Table 2: Excess Expected Returns Earned by Bond Traders
Rating
Aaa Aa A Baa Ba B Caa and Lower
Bond Yield Spread over Treasuries (bps) 83 90 120 186 347 585 1321
Spread of risk-free rate used by market over Treasuries (bps) 43 43 43 43 43 43 43
Spread to compensate for default rate in the real world (bps) 2 4 8 28 144 449 1014
Extra Risk Premium (bps) 38 43 69 115 160 93 264
Table 2 shows the split. For example, A-rated bonds earned 120 basis points more than Treasuries on average. 43 basis points of this is the difference between Treasuries and the market’s risk-free benchmark. A further 8 basis points is necessary to cover defaults. The remaining 69 basis points is a risk premium earned by bondholders. We can see from Table 2 that as the quality of the bond declines from Aaa to Ba the risk premium increases. It then declines as we move from Ba to B and increases sharply as we move from Ba to Caa.6 The extra risk premium reported in the last column of Table 2 can be considered as the expected return on a portfolio that is long a corporate bond and short a default-free bond.

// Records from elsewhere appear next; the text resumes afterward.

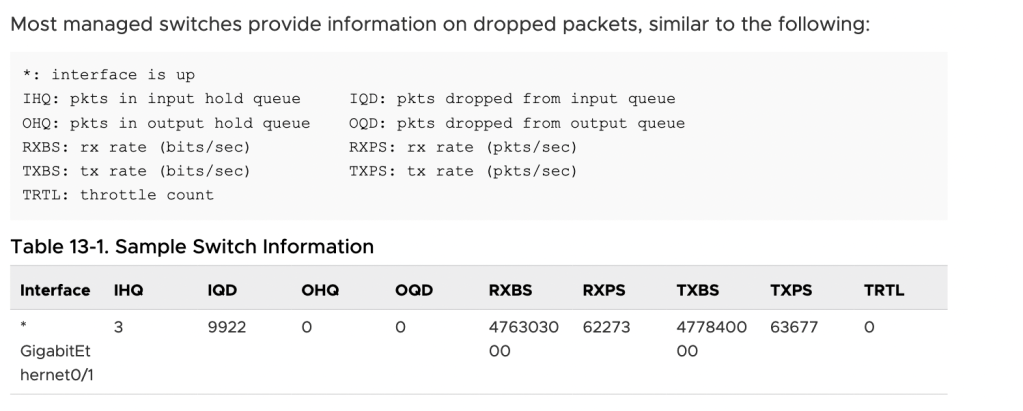Select the TRTL table column header
The height and width of the screenshot is (411, 1023).
884,290
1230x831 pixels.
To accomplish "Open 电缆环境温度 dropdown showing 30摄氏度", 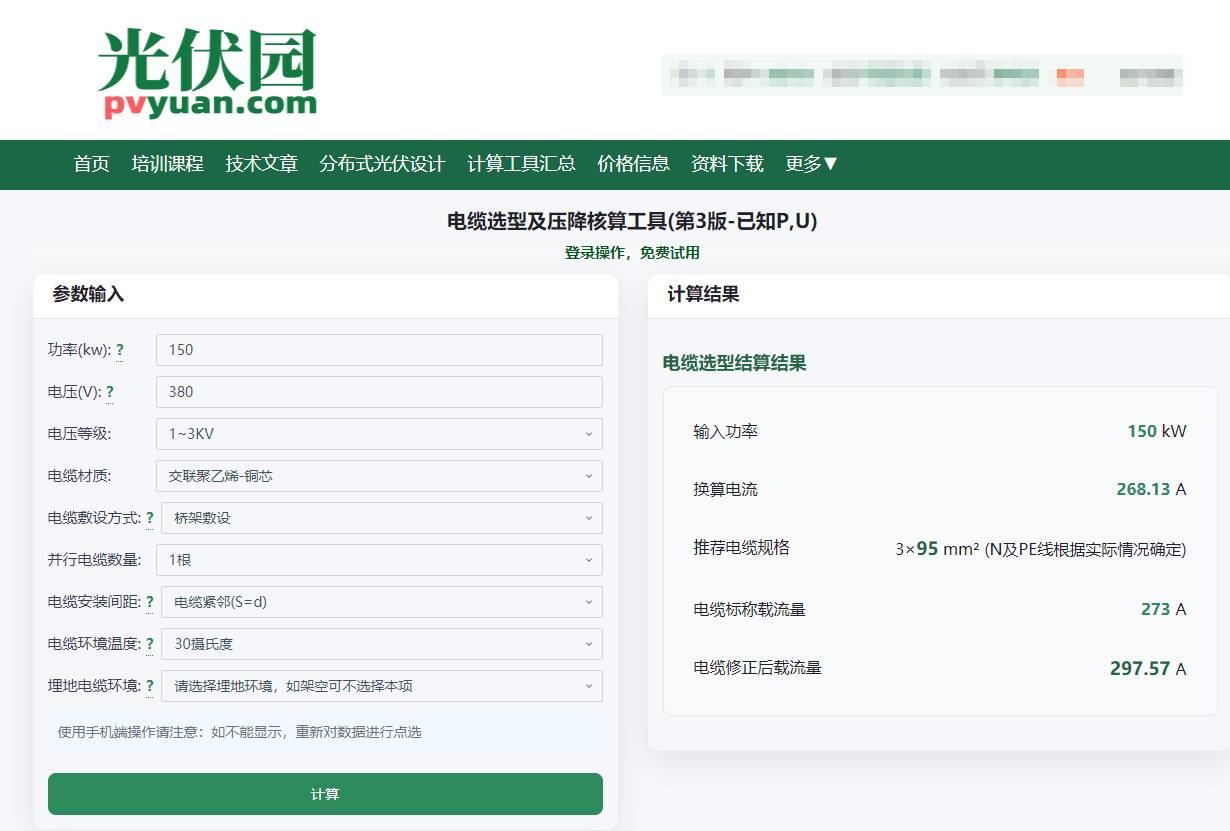I will 381,644.
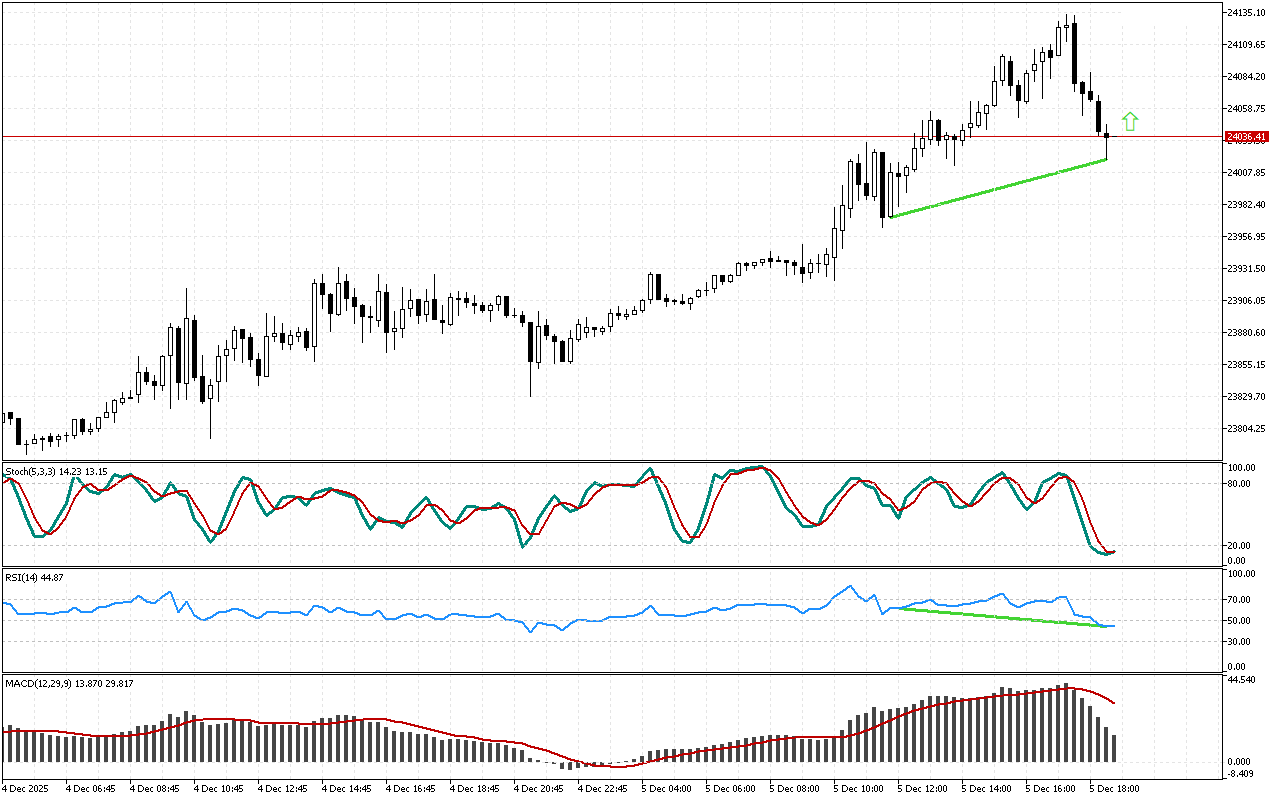The width and height of the screenshot is (1280, 800).
Task: Select the green trendline under the candles
Action: (998, 188)
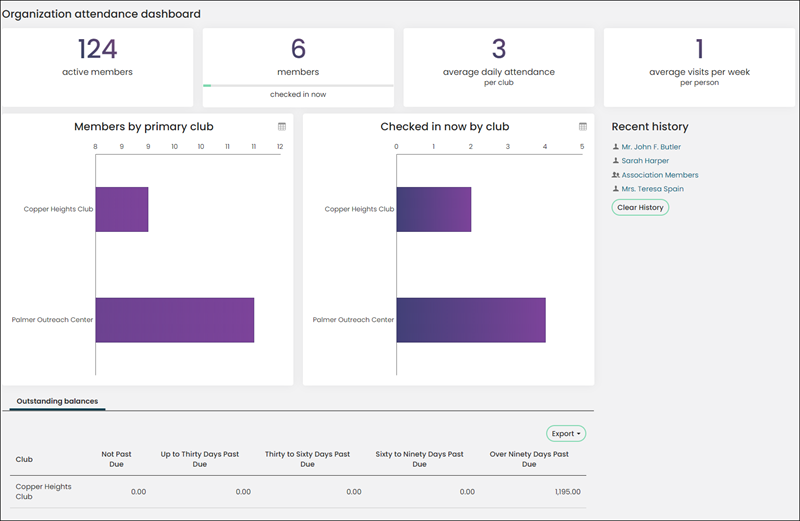The width and height of the screenshot is (800, 521).
Task: Click group icon beside Association Members
Action: (615, 175)
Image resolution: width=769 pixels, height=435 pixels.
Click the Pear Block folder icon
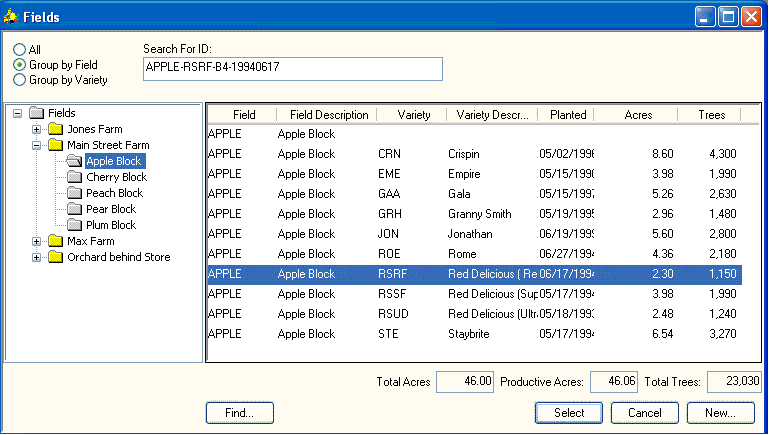point(75,209)

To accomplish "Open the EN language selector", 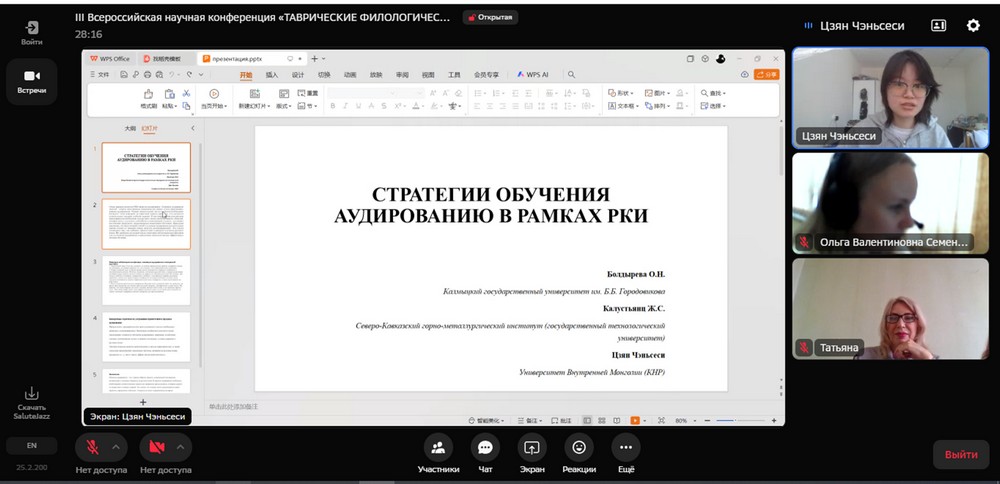I will tap(32, 445).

As pointed out by Bernt et al (2004) the risk premiums have varied through time, peaking during the third quarter on 2002. We have calculated the risk premiums for individual years in the same way that they are calculated for the whole 1996 to 2003 in Table 2. We find that they increase steadily until 2002 and then decline sharply in 2003 and 2004. For
These results are broadly similar to the results mentioned earlier that were calculated by Altman when he compared the return from portfolios of bonds with different credit ratings. Altman also found that the results for B-rated bonds ran counter to the overall pattern.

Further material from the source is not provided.